Improve starting ipmi_sim program #9378

maximenoel8 · 2024-10-17T00:15:44Z

Context

If one of the IPMI Power management features is failing, it will keep ipmi_sim process running. The next feature will try to start again this ipmi_sim process. In this situation, the command ipmi_sim -n < /dev/null > /dev/null & will be executed and wait for the previous process to stop ( nothing will stop the process ). The command will not return any code and the ssh connection will die. This situation will not be detected by the ssh timeout and the testsuite will stay stuck forever at this stage.

What does this PR change?

Use nohup command to start the service. This command will return immediately a result even if the process is already running.
Improve the IPMI mocking cleanup.
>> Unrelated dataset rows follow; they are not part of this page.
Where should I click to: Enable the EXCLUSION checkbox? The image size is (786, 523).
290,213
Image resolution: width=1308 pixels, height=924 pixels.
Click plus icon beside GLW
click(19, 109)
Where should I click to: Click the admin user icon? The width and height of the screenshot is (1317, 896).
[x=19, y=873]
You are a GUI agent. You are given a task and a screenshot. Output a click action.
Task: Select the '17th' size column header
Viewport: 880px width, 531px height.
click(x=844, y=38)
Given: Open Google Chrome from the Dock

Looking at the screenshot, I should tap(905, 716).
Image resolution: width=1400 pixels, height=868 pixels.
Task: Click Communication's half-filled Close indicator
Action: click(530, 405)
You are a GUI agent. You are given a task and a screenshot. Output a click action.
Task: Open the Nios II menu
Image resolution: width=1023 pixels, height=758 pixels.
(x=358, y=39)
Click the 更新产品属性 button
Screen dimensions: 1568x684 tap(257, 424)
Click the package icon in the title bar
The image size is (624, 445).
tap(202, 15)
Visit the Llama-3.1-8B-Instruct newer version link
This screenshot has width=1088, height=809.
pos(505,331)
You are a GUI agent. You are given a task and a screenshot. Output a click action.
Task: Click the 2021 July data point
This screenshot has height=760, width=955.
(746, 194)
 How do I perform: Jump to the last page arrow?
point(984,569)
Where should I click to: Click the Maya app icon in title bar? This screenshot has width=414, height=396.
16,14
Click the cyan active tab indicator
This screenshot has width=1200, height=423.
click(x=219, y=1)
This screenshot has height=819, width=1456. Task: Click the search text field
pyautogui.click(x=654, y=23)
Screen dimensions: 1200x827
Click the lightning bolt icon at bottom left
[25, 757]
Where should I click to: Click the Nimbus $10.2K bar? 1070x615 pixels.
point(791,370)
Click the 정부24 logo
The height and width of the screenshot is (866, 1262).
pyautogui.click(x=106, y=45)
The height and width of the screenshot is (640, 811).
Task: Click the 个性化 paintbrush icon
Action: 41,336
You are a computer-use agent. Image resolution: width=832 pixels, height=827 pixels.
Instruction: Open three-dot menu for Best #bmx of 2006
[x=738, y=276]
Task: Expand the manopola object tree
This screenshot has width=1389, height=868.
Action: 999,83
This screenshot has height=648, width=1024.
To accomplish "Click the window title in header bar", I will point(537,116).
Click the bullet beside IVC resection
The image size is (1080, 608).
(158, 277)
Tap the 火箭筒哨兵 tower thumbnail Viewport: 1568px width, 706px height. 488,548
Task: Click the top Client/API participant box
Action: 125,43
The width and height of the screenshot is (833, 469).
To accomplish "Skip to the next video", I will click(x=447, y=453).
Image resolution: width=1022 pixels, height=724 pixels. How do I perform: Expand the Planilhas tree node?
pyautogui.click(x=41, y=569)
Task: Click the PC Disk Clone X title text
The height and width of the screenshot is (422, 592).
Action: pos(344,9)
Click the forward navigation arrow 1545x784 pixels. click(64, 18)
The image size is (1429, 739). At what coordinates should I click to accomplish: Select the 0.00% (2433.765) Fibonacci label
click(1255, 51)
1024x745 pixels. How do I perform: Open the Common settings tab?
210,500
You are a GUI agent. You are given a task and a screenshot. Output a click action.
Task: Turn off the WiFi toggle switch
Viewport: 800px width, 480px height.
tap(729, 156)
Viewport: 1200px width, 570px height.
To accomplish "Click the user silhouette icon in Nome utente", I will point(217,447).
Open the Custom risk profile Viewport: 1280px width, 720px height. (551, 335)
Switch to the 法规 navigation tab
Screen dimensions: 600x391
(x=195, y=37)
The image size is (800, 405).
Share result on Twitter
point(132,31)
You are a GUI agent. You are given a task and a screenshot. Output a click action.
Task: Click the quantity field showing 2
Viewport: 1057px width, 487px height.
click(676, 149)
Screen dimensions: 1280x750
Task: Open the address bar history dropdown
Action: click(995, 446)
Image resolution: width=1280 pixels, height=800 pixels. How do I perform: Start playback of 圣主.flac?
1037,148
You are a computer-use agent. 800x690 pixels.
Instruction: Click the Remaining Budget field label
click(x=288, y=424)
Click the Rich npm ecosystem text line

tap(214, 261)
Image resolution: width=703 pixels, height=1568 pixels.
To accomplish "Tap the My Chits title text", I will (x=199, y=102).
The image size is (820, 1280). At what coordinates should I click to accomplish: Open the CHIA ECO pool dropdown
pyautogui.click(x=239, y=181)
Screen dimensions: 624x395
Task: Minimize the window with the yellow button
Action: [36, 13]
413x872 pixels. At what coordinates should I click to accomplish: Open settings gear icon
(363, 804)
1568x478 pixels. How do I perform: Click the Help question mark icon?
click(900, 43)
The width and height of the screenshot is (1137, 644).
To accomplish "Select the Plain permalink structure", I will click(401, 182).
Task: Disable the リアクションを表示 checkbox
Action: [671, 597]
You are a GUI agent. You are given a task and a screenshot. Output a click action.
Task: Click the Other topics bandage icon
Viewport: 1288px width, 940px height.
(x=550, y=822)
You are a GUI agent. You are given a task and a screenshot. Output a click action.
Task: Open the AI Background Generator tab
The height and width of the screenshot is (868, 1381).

From my test, pkill fake_ipmi_host.sh || : was not killing successfully fake_ipmi_host. ( detected by rerunning several time the same features. )

GUI diff

No difference.

DONE

Documentation

No documentation needed: only internal and user invisible changes
DONE

Test coverage

ℹ️ If a major new functionality is added, it is strongly recommended that tests for the new functionality are added to the Cucumber test suite

No tests: already covered
DONE

Links

Port:
Issue:

DONE

Changelogs

Make sure the changelogs entries you are adding are compliant with https://github.com/uyuni-project/uyuni/wiki/Contributing#changelogs and https://github.com/uyuni-project/uyuni/wiki/Contributing#uyuni-projectuyuni-repository

If you don't need a changelog check, please mark this checkbox:

No changelog needed

If you uncheck the checkbox after the PR is created, you will need to re-run changelog_test (see below)

Re-run a test

If you need to re-run a test, please mark the related checkbox, it will be unchecked automatically once it has re-run:

Re-run test "changelog_test"
Re-run test "backend_unittests_pgsql"
Re-run test "java_lint_checkstyle"
Re-run test "java_pgsql_tests"
Re-run test "ruby_rubocop"
Re-run test "schema_migration_test_pgsql"
Re-run test "susemanager_unittests"
Re-run test "javascript_lint"
Re-run test "spacecmd_unittests"

Before you merge

Check How to branch and merge properly!

Improve killing fake_ipmi_host.sh

github-actions · 2024-10-17T00:15:57Z

👋 Hello! Thanks for contributing to our project.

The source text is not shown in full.